Back then, I could only play with others through the use of the MSN Gaming Zone feature set. This had its own private messaging and chat features as well, but it wasn’t those things that I use as my example, but the way its features helped me form my own community. After meeting a couple of folks through the Gaming Zone, I arranged my own guild for MW3, setting up a forum and arranging an AOL Instant Messenger friends list in order to better coordinate our play time together, get to know one another, and engage in forum roleplay.
This arguably came as a result of limitations attributed to the lobby system that was required for online play in MW3, but this also has colored my behavior in MMORPGs proper, as I very frequently look outside of in-game social tools to better tie connections to others. Discord might be the new hotness, but it’s not a new tool, and lots of MMOs and multiplayer games were better social experiences outside of the game itself.
Colin Henry (@ChaosConstant): “Everything was better when MMOs were subscription-only and you end up paying way more now that most things are F2P/B2P.”
Listen, I’m not saying this is false for every game out there, but if you’re averaging $15 a month or more in Guild Wars 2, I don’t know what you’re spending it on. I still haven’t spent the $50 worth of gems that came with the Secrets of the Obscure ultimate package. I’m not even sure I will have spent it all by the time the next expansion comes out next year.

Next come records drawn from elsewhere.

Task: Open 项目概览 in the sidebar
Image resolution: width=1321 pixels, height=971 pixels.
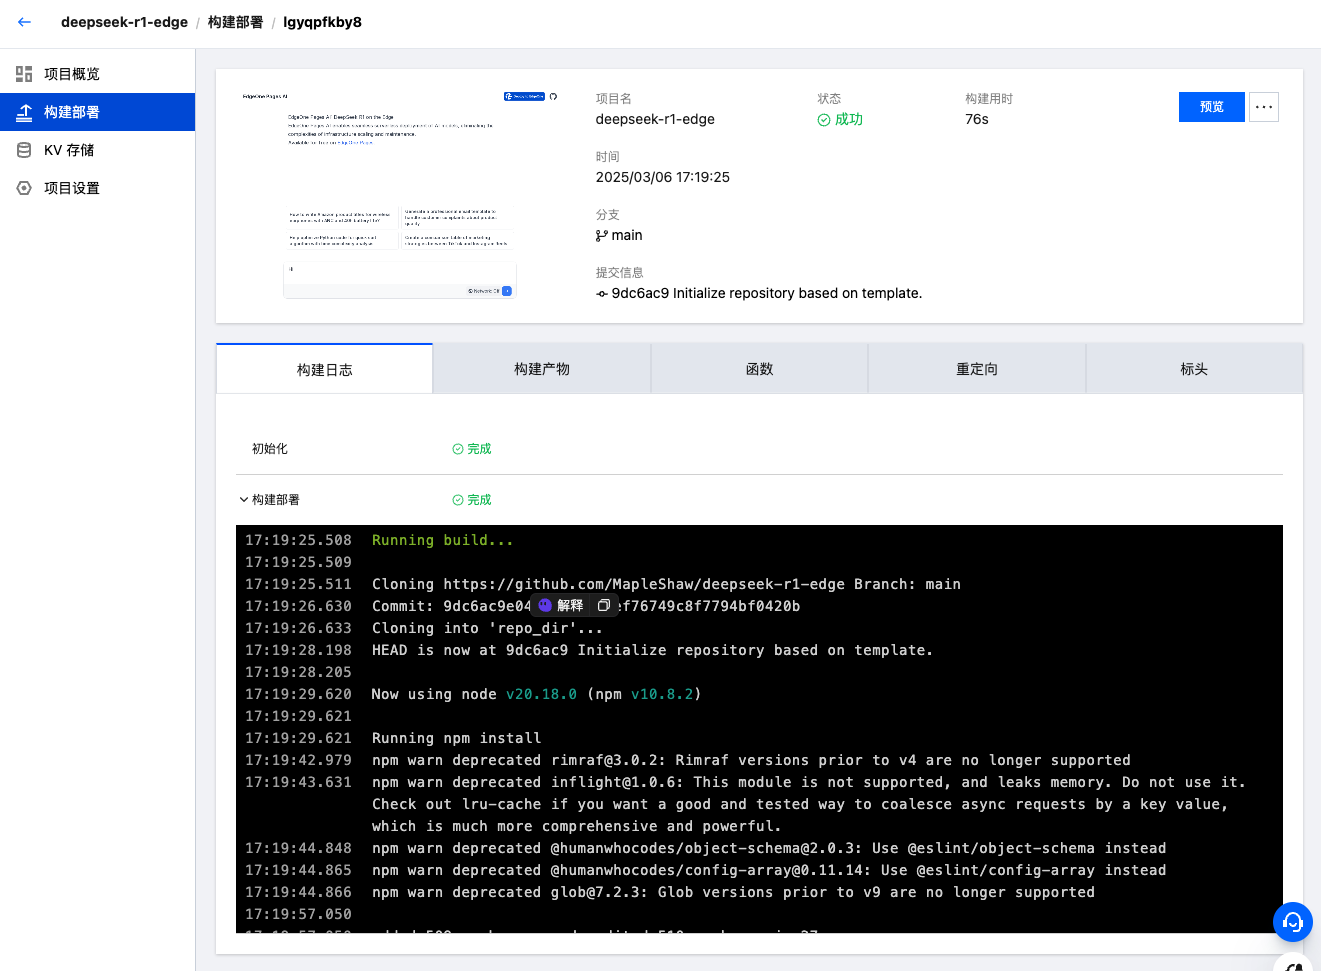Action: pos(71,74)
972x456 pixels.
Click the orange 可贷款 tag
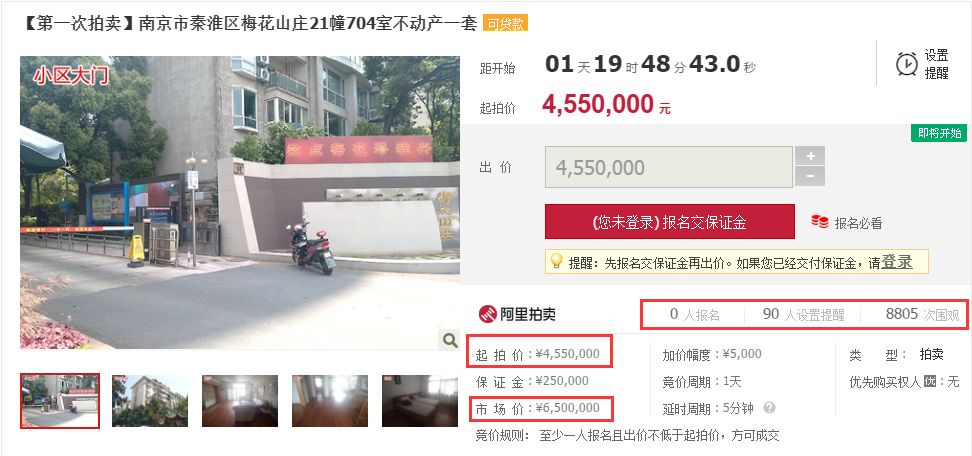pos(505,24)
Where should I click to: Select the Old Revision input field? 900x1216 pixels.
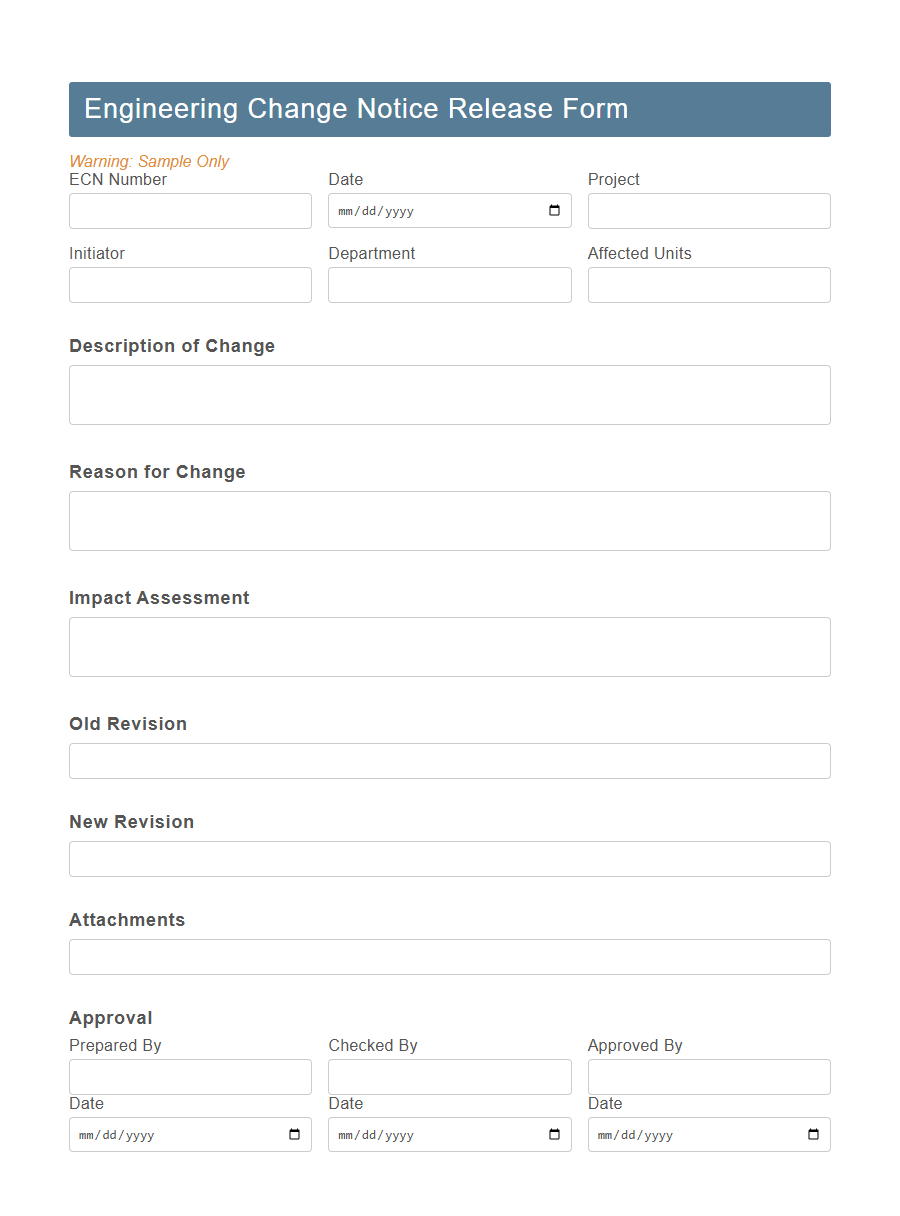[449, 761]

Obviously there are whales who will spend tons of money on lockboxes or whatever in just about any MMO you can point to, but if you are a smart spender looking to get the objectively best dollar-to-content ratio, I disagree strongly that subscriptions are best for that.
Sam Kash (@thesamkash): I think the one I see most often is that if a game has any kind of open world PvP, it must be a gankfest and therefore PvPers will ruin the game for everyone else.

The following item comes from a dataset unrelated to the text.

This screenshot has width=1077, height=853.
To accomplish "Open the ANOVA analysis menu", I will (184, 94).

I recall getting into a ton of internet arguments with players over this in Guild Wars 2. Basically, I would like to be able to duel or have flagged PvP available, especially in maps that have some cool arenas. When I would bring it up, other players would pull out absolutely garbage strawmen, some of the primary complaints being that it would arbitrarily scale up difficulty for open world events because the map may see these players nearby the event, but they would not be participating at all. Some would complain about being spammed with duel requests. Others would at least be honest and say that they didn’t want to see it at all.
Back then, open world events basically never failed, and if they did, it was because of the way the mega server system splits players up. If you ended up in a lightly populated map, then you failed. It stinks, but that’s how it worked.

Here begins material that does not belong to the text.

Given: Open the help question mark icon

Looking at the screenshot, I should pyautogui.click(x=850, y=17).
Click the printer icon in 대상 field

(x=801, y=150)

I’ve been in games that didn’t have PvP flagging, and the spam was a pain. But that doesn’t mean it always is. New World has open world flagged PvP, and I don’t think that’s its main PvP problem.
It’s a narrowminded view of how a game can be designed. Encourage more gamers to take advantage of your game, and have more open minds about how a game can be enjoyed. It shouldn’t have to be only your way or the highway.
Tyler Edwards (blog): That a mandatory subscription fee keeps a game’s design “pure” and that designing around monetization started with the introduction of micro-transactions. Did you ever wonder why older MMOs were so grindy? The reason behind XP debt, low drop rates, slow leveling? Why WoW patches trickle out their content so that it always takes more than a single month to see it at all? It’s to keep you subbed and paying. All live service games are built with long-term monetization in mind, and that started long before cash shops were a thing.